Food And Drink For Thought

The Evian Masters offered car service and breakfast and a private golf critique on the Hudson with Natalie Gulbis, and when someone offers a town car, an omelet bar and golf lessons with a star, it’s generally polite to accept.

So I did. And I lounged, and I ate. I drank my glass of water and I ogled the stack of pink “I ♥ Evian Masters” backpacks. I endured a PowerPoint presentation about the core values of Evian and the Evian Masters and learned that Gulbis, ladies and gentlemen, is the true-to-form, glamorous embodiment of those same buzzwords. Which is why I’m about to treat this sun-splashed club like it’s my local, bare-bones range, carpet on the miniature golf course shagging at the seams.

At least, that’s what I think. At the time, and even a week later, I’m still not quite sure what I was doing inside, where a sparkling chandelier adorns the room and bowtied waiters ask if we need a refill on our glasses of water and a chef in a New York Mets cap flips eggs in the corner.
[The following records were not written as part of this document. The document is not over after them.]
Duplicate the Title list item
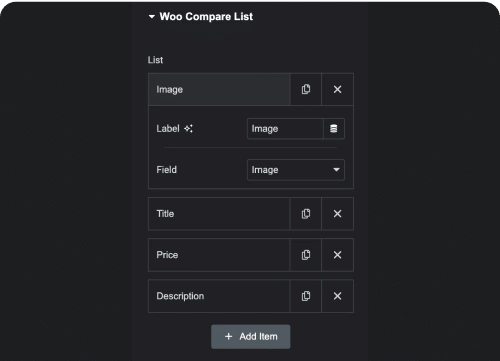 (306, 214)
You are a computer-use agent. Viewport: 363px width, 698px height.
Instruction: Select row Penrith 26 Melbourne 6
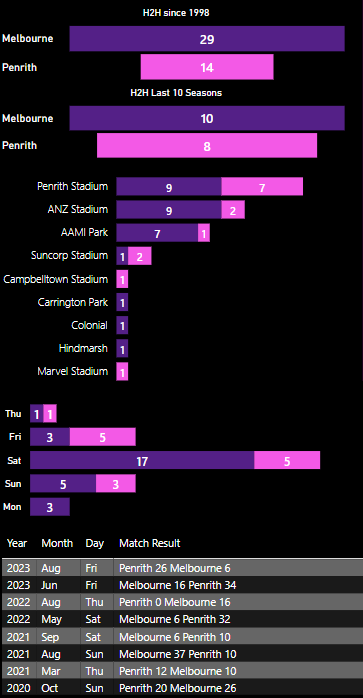click(x=182, y=568)
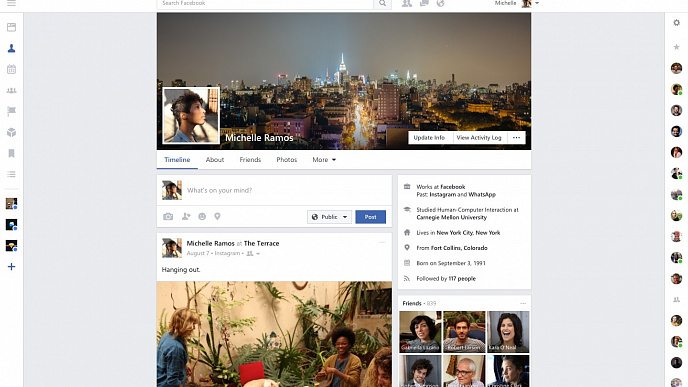Open the pages flag icon in sidebar
This screenshot has height=387, width=688.
tap(11, 111)
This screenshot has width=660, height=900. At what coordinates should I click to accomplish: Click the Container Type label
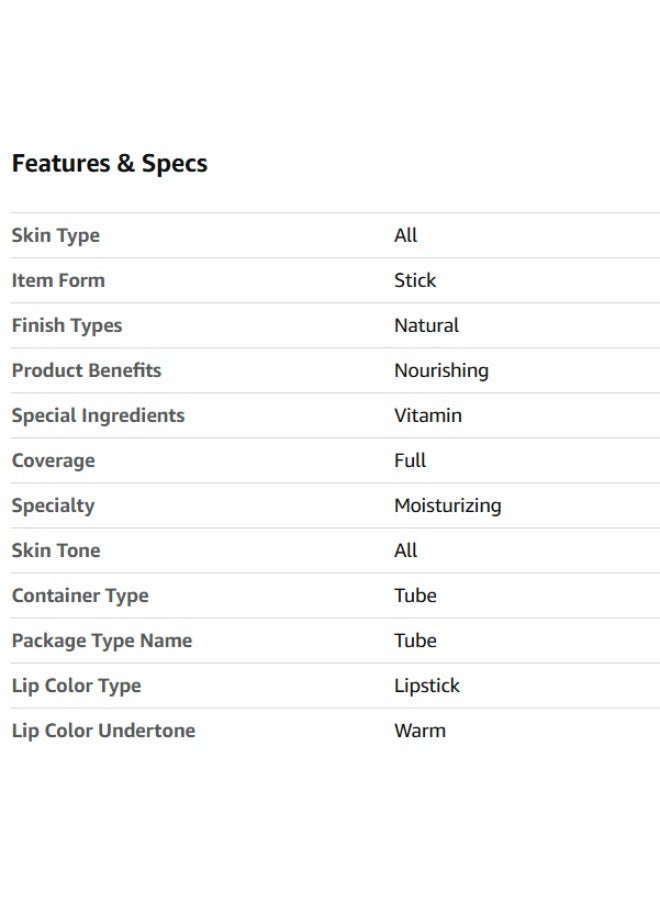[x=80, y=596]
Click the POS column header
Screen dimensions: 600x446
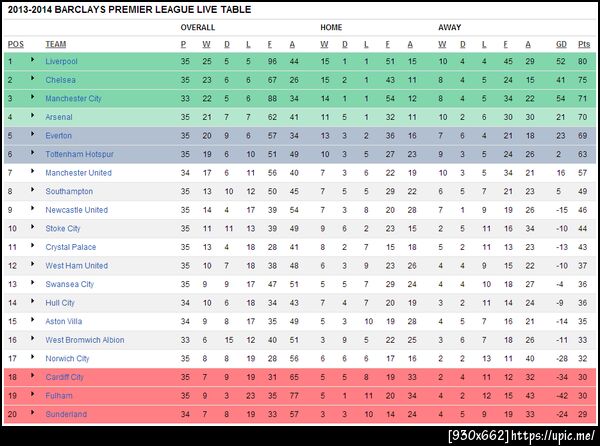pyautogui.click(x=15, y=44)
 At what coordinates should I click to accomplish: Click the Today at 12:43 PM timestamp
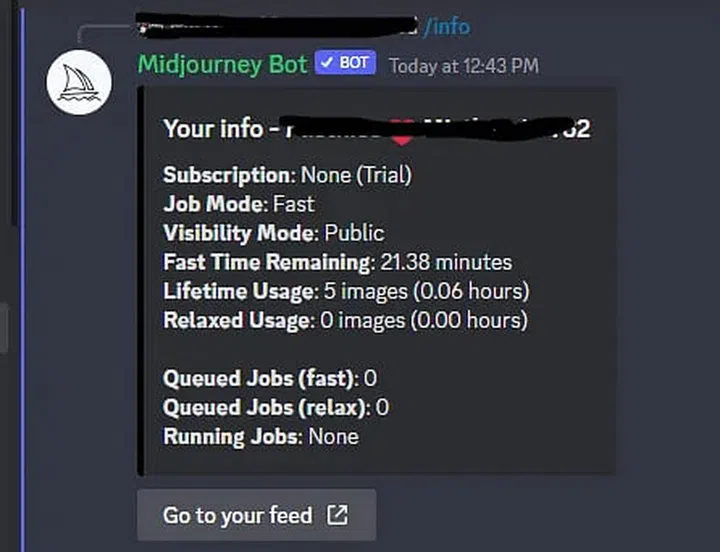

The Evian bottles are big and small, glass and plastic, simple and ornate — designer, even, I’m told later — and I’m scared to touch them. Everything is so precious and delicate, and transporting a room full of people to the Evian Royal Resort, but an ocean away, is dreamy, if not realistic. But then that’s the point, I suppose.

Then Natalie Gulbis walks in, and the overhanging lights and buffet bar seem less thrilling.